勤務先で紫陽花の咲く時期に入学式が行われた。
このコロナ禍の中で学校が再開してからもしばらく経ってからの式だ。
既に保護者とも、もちろん子どもたちとも何度も顔を合わせて電話をしてからの式。
時間は短縮し、蜜を避けるために、クラスでの挨拶もしない(というかお互いにもう顔見知り)、必要な書類も全て受け取っているという状況の式は、驚くほどあっさり終了した。

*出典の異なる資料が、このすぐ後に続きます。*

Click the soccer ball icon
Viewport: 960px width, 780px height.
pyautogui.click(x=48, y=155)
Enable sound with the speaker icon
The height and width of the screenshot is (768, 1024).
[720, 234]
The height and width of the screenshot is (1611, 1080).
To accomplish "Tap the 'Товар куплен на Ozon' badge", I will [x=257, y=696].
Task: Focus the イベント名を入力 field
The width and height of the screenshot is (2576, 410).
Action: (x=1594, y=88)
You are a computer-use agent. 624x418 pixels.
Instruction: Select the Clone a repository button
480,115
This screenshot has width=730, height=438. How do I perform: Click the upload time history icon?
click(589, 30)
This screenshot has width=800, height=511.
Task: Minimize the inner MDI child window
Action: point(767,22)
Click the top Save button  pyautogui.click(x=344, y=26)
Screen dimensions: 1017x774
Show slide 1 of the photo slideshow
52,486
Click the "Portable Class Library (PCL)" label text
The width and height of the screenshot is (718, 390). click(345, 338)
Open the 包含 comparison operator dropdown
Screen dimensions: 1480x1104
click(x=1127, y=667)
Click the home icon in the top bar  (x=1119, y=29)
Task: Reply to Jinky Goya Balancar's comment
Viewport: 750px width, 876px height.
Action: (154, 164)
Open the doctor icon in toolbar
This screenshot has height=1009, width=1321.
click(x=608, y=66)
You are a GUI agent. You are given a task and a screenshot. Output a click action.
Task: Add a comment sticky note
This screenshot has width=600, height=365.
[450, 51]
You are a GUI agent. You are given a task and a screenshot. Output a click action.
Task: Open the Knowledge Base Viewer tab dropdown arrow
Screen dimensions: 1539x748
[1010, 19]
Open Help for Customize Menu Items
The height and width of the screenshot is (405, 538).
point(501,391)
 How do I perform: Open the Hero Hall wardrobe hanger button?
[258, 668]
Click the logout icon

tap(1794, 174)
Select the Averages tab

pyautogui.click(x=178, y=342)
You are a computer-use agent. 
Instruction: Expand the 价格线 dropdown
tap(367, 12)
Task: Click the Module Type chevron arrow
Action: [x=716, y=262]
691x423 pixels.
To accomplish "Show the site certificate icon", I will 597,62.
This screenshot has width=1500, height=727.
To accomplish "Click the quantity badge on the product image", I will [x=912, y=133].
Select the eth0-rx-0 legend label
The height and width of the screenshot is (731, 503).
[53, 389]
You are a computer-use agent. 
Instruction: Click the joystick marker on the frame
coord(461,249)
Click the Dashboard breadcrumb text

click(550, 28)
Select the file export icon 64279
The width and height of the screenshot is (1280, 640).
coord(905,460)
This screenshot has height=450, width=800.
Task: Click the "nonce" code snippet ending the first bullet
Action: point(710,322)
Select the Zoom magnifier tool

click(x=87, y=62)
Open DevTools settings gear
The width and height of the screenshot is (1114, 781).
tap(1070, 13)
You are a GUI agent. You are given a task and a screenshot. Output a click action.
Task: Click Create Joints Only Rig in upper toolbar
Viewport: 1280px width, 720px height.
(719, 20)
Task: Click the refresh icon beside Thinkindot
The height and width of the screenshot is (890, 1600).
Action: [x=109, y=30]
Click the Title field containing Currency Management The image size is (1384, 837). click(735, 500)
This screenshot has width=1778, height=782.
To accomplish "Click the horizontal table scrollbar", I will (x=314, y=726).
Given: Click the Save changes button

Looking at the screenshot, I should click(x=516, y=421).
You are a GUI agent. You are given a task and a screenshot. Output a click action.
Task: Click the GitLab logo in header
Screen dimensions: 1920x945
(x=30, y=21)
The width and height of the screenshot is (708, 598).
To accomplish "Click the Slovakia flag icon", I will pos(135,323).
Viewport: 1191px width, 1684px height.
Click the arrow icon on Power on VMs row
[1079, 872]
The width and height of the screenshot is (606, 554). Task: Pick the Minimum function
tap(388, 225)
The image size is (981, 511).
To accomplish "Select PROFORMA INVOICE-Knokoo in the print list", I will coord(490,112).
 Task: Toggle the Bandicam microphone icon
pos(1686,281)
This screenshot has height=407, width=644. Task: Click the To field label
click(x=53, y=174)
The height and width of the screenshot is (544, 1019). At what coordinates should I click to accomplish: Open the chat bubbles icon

「忙しい中、わざわざこんな短い式に来てもらって申し訳ない」
「こんな暑い時期に式をするなんて(式場内の教職員は礼服との指示)」
なんて声もあったが、短い式なりになにか一区切りついた心地がした。
保護者や子どもたちもそう感じたようで、晴れやかな表情だった。
この区切りとしての式は、4年前の祖父の葬儀を連想させる。
僕は両親が共働きだったこともあり、小さい頃からじいちゃんっ子だった。
風邪をひいたときに一緒に病院へ行きアイスクリームを買ってくれたのも、スイミングスクールの体験で緊張してお漏らしした僕を慌てふためきながら世話してくれたのも、運動会や入学式、卒業式、バスケの試合にも振り返れば祖父がいた。
大正生まれの祖父がもう長くないのはわかってはいたし、当時の勤務先から祖父の家が近かったこともあってちょこちょこ通っていた。
亡くなったときは映画やドラマで見るように泣いて震えたし、実はなんというか、祖父がいない、祖母だけの家に行ってもいつもどこかに祖父がいる気がする。
でもまぁ、葬儀をして、祖父の骨を箸で摘んで壺へ入れる儀式をしたことで、祖父の死に区切りがつき、肉体としての祖父がいなくなったことは胸に落ちた。
よく聞く月並みな言葉ではあるが、式というのはそんな人生の一つの区切りなのだろう。
最近トーンが下がった9月入学、入社になるのかどうかはわからないけれど、時期がどうなっても、形がどうであれ、入学式や卒業式という式はあって欲しいと今は思う。
そんな区切りとしての式があることが、僕らの心を切り替え、変わらない毎日を続けていくために大切なのだろうから。